What we assume is that losing TSMC would likely delay TAI by a handful of years, as it would take:
Time for NVIDIA to bid on capacity from Samsung
Time for Samsung to figure out to what extent it could get out of prior contracted commitments
Time for NVIDIA and Samsung engineers to retune GPU designs for Samsung’s fab design rules
Time to manufacture the masks and put the GPUs into production
Time to iron out early manufacturing and yield issues
Time to build new fabs to absorb the tsunami of demand from TSMC customers (like Apple) and scale up to NVIDIA’s original TSMC volumes
And on top of this, there would massive geopolitical uncertainty that would slow things like investments into new fabs, as companies wonder whether the conflict will escalate or evaporate (both of which massively change the investment case).
What this might look like in reality will also depend on how close we are to transformative AGI.Two example scenarios:
Today, for example, NVIDIA is probably not going to outbid Apple (Apple makes ~$10B in PROFIT per month, which would evaporate if they were starved of chips).Or, imagine it’s 2035 and NVIDIA is worth $10T and the semiconductor industry has been building fabs left and right to fuel the impending AGI boom. In such a world, where NVIDIA is the world’s biggest chip designer, it may already dominate manufacturing on both Samsung and TSMC, meaning that if TSMC goes down, it cannot shift production to Samsung—because it already has production on Samsung.
In any case, we fully agree TAI is feasible without TSMC. But we think losing TSMC delays things by a few years, and if TAI is likely to come in the final 10 or 5 years of this period, then a few years might have a 50⁄50 shot of delaying things beyond 2043.
Great comment. We didn’t explicitly allocate probability to those scenarios, and if you do, you end up with much higher numbers. Very reasonable to do so.
Congrats to the winners, readers, and writers!
Two big surprises for me:
(1) It seems like 5⁄6 of the essays are about AI risk, and not TAGI by 2043. I thought there were going to be 3 winners on each topic, but perhaps that was never stated in the rules. Rereading, it just says there would be two 1st places, two 2nd places, and two 3rd places. Seems the judges were more interested in (or persuaded by) arguments on AI safety & alignment, rather than TAGI within 20 years. A bit disappointing for everyone who wrote on the second topic. If the judges were more interested in safety & alignment forecasting, that would have been nice to know ahead of time.
(2) I’m also surprised that the Dissolving AI Risk paper was chosen. (No disrespect intended; it was clearly a thoughtful piece.)
To me, it makes perfect sense to dissolve the Fermi paradox by pointing out that the expected # of alien civilizations is a very different quantity than the probability of 0 alien civilizations. It’s logically possible to have both a high expectation and a high probability of 0.
But it makes almost no sense to me to dissolve probabilities by factoring them into probabilities of probabilities, and then take the geometric mean of that distribution.
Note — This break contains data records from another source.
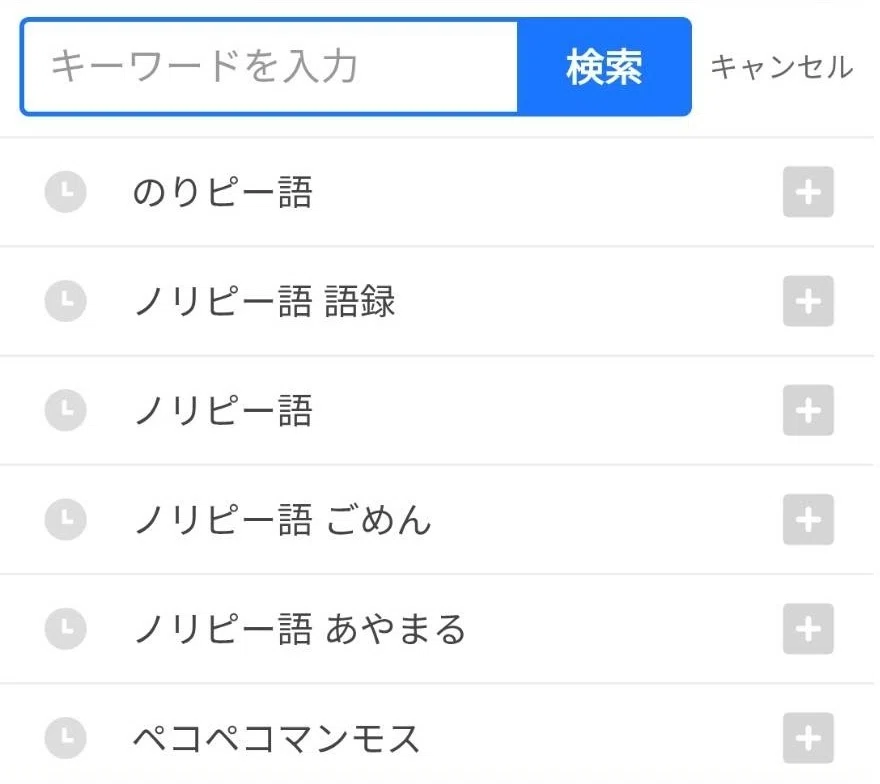Click the plus icon next to のりピー語
The height and width of the screenshot is (784, 880).
click(x=808, y=192)
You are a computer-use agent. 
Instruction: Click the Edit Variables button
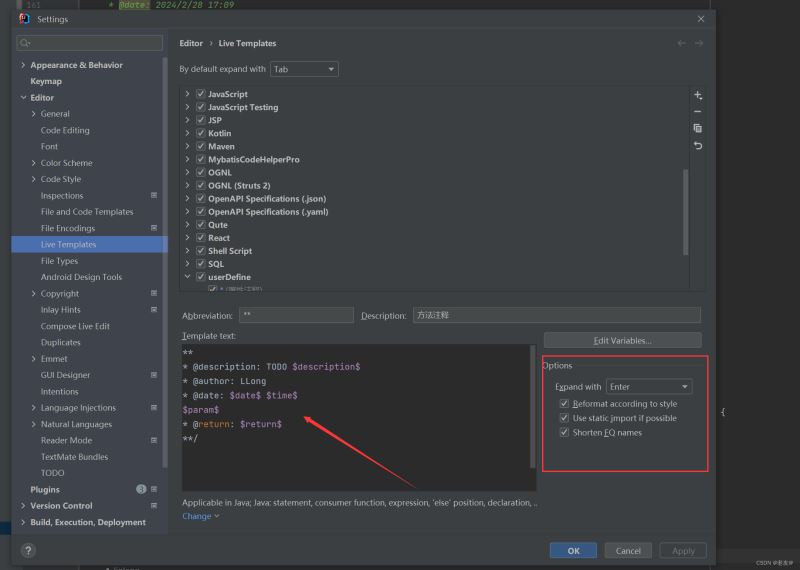(622, 340)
Taking the geometric mean of subprobabilities feels like a sleight of hand to end up with a lower number than what you started with, with zero new information added in the process. I feel like I must have missed the main point, so I’ll reread the paper.
Edit: After re-reading, it makes more sense to me. The paper takes the geometric means of odds ratios in order to aggregate survey entries. It doesn’t take the geometric mean of probabilities, and it doesn’t slice up probabilities arbitrarily (as they are the distribution over surveyed forecasters).
Edit2: As Jaime says below, the greater error is assuming independence of each stage. The original discussion got quite nerd-sniped by the geometric averaging, which is a bit of a shame, as there’s a lot more to the piece to discuss and debate.